◆ EXERCISE DETAILS: Return exactly the lines below, starting with the one that has "Création du caviar (281, 2193)" and going on through the one that has "Découverte (281, 2091)".

◆ DATASET EXTRACT:
%%

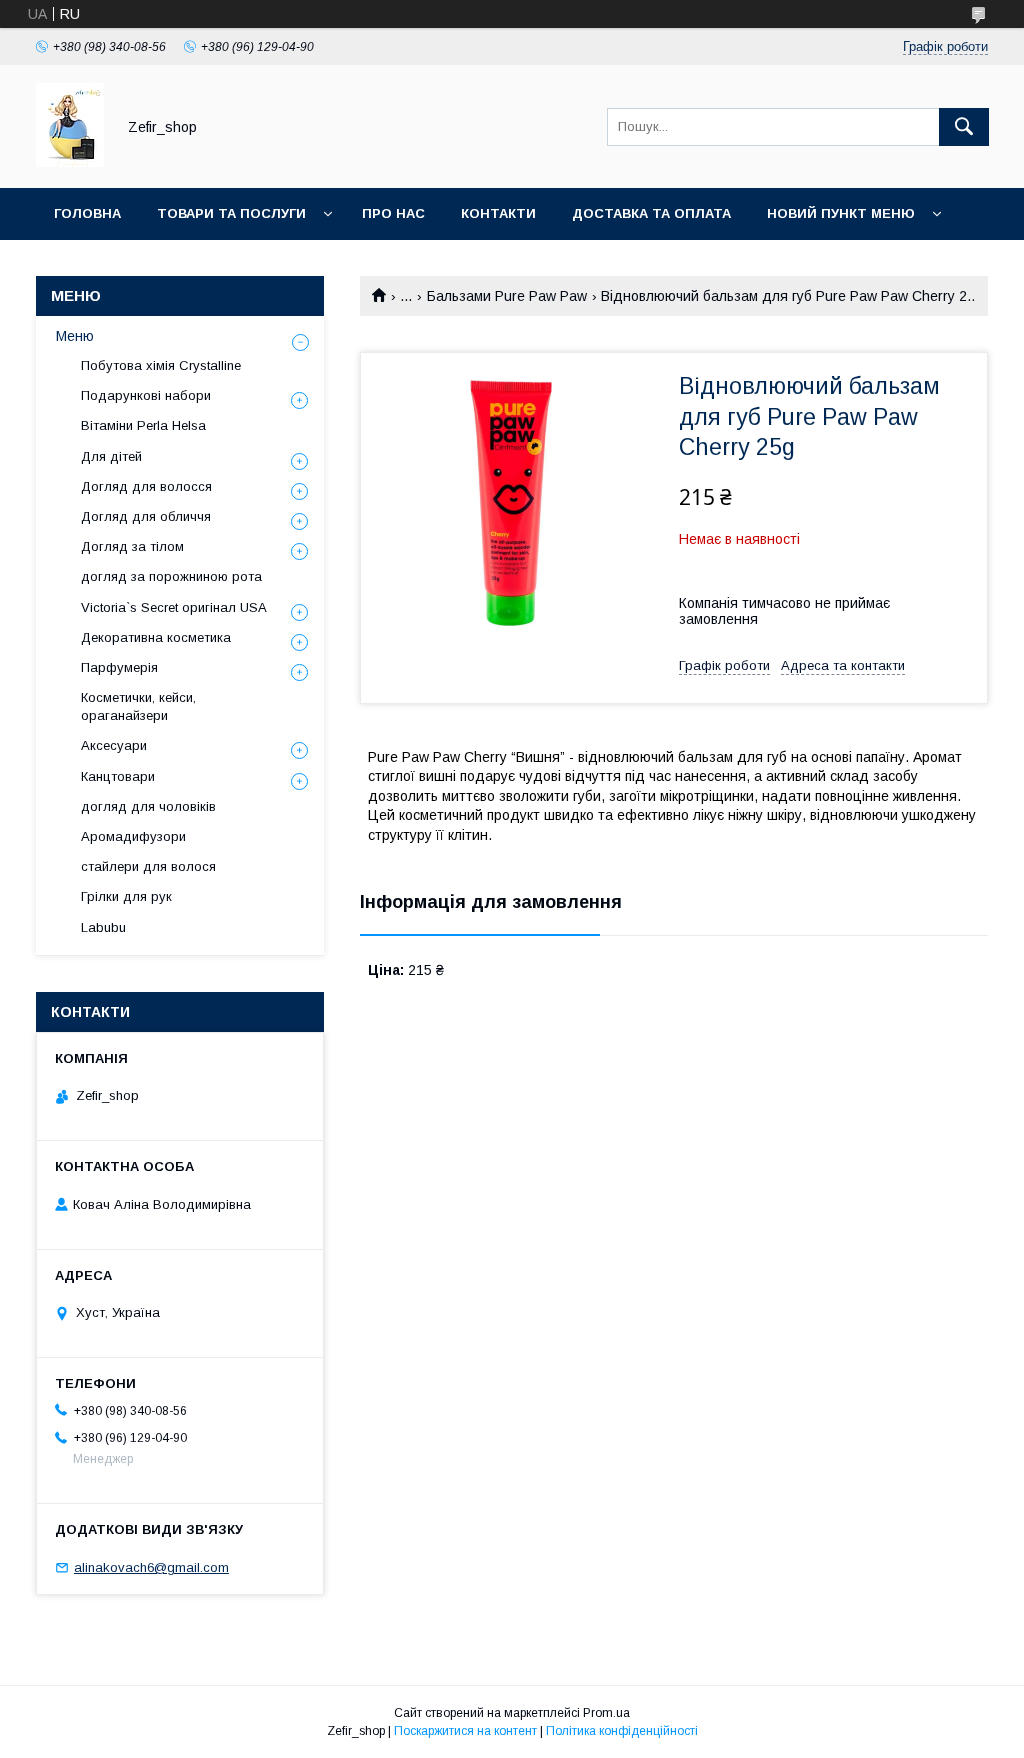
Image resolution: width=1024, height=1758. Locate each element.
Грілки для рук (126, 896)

%%
%%

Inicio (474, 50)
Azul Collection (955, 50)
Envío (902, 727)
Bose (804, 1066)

%%
%%

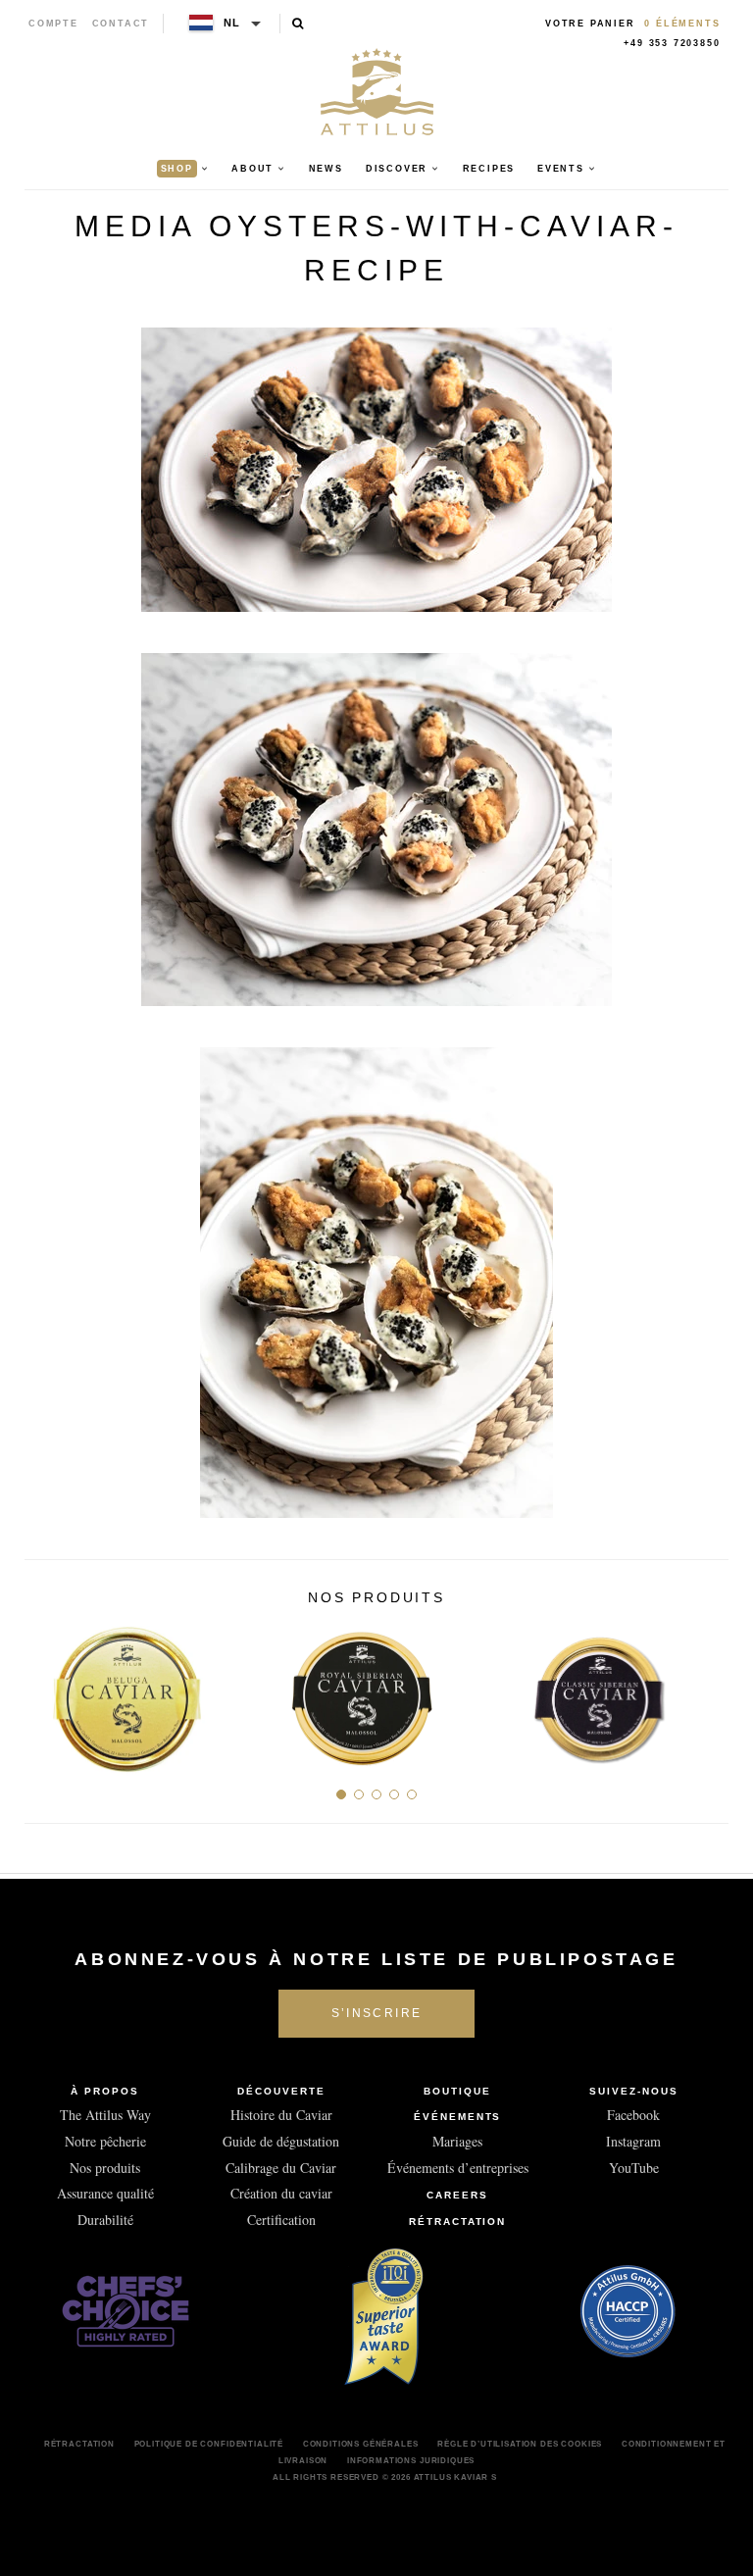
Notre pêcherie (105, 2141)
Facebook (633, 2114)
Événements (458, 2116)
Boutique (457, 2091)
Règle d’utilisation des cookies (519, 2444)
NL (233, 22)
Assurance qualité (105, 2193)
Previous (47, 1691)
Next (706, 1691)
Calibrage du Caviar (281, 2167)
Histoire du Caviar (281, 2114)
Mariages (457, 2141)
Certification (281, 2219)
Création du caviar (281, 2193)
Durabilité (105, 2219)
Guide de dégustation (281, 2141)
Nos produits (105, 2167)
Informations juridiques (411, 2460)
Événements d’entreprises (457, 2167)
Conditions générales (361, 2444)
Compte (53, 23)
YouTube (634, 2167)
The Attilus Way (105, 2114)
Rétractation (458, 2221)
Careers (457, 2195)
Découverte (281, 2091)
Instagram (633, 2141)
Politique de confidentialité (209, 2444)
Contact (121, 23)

%%

◆ ANSWER SPACE:
Création du caviar (281, 2193)
Durabilité (105, 2219)
Guide de dégustation (281, 2141)
Nos produits (105, 2167)
Informations juridiques (411, 2460)
Événements d’entreprises (457, 2167)
Conditions générales (361, 2444)
Compte (53, 23)
YouTube (634, 2167)
The Attilus Way (105, 2114)
Rétractation (458, 2221)
Careers (457, 2195)
Découverte (281, 2091)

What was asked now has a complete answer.